Since Howard we have had three republican prime ministers: Kevin Rudd, Julia Gillard and Malcolm Turnbull. Each of them talked a good game. None of them moved us one millimetre closer to a republic.
The royal wedding prompted almost no discussion in Australia about the monarchy, as opposed to the royal family. Perhaps that is because it had nothing to do with our system of government or our national destiny. It was like watching the Oscars, or Eurovision.
Everyone loves a wedding. But it is perfectly possible to take pleasure from the sight of a couple in love, to enjoy the performance of cellist Sheku Kanneh-Mason and to admire the magnificent stonework in St George’s Chapel – and yet understand that all this royal make-believe has nothing to do with us.

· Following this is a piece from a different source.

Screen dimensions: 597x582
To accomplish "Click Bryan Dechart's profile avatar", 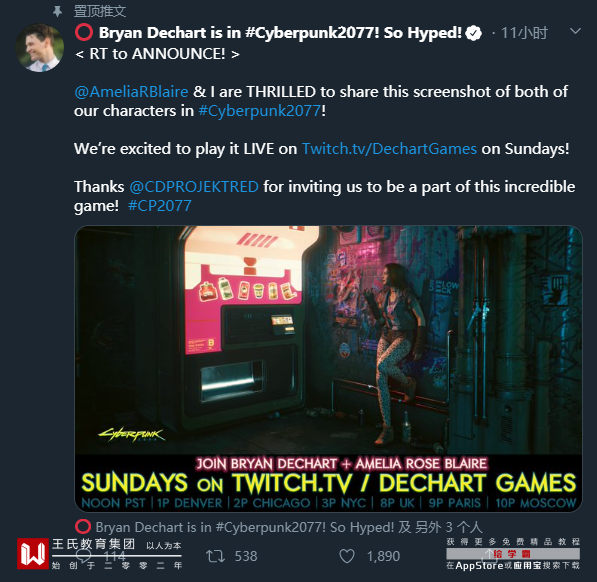I will [40, 48].
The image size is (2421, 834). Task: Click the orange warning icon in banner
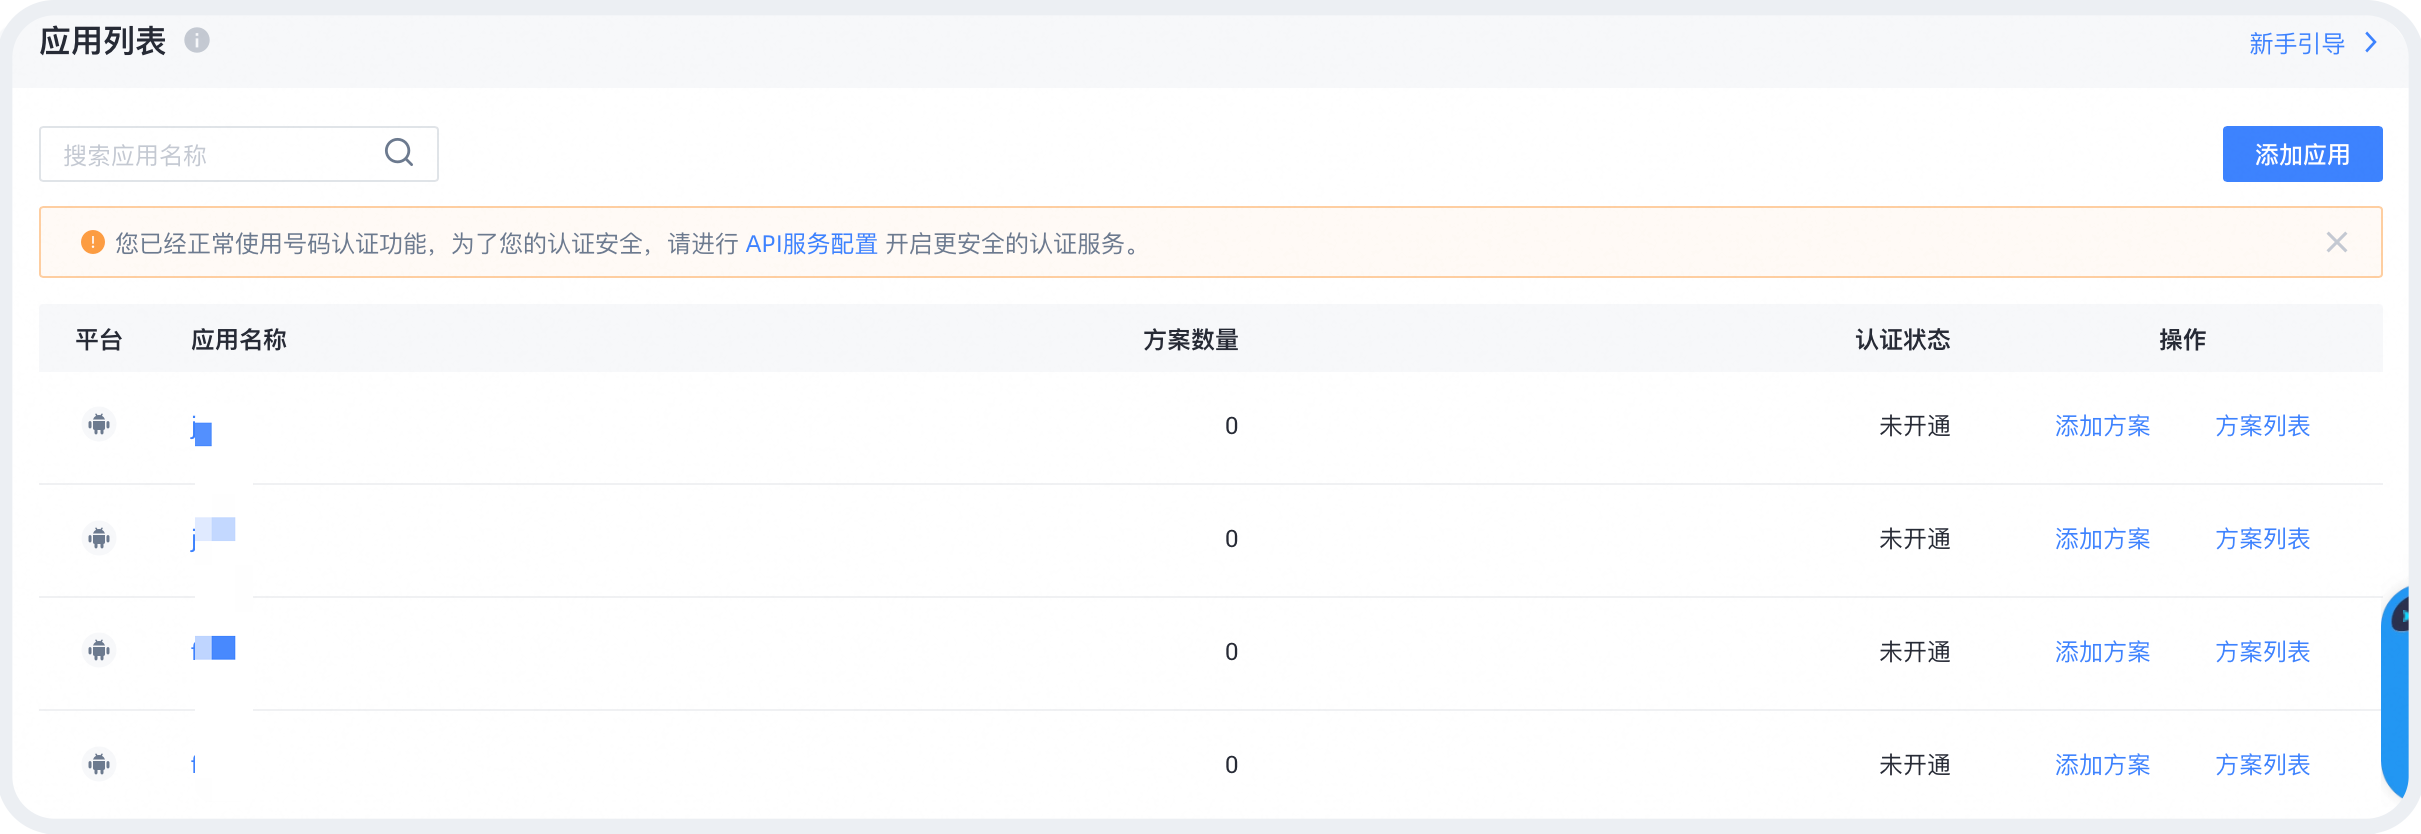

As Malcolm Turnbull said of Prince Harry’s grandmother in 1992: “Whatever the Queen may represent to Australians, she does not represent Australia ... We may have a Queen of Australia, but we do not have an Australian Queen.”
Surely we can find from within our ranks someone worthy to be our next head of state – someone who is at least as wise, well-intentioned and well-qualified as Prince Charles, Prince William or Prince George!
Much play was made of the fact that the train of Ms Markle’s dress featured 53 floral emblems sewn into the fabric to represent the nations of the Commonwealth. But more than half of the member countries of the Commonwealth are republics with their own heads of state. Are we so derivative and hopeless that we cannot join them?
Of all the attendees at the wedding, the one who impressed me most was the mother of the bride, Doria Ragland. She had a quiet dignity that contrasted favourably with all the fancy dress and tiaras.
You might say, in fact, that Ms Ragland carried herself with a simplicity and self-respect that seemed almost republican.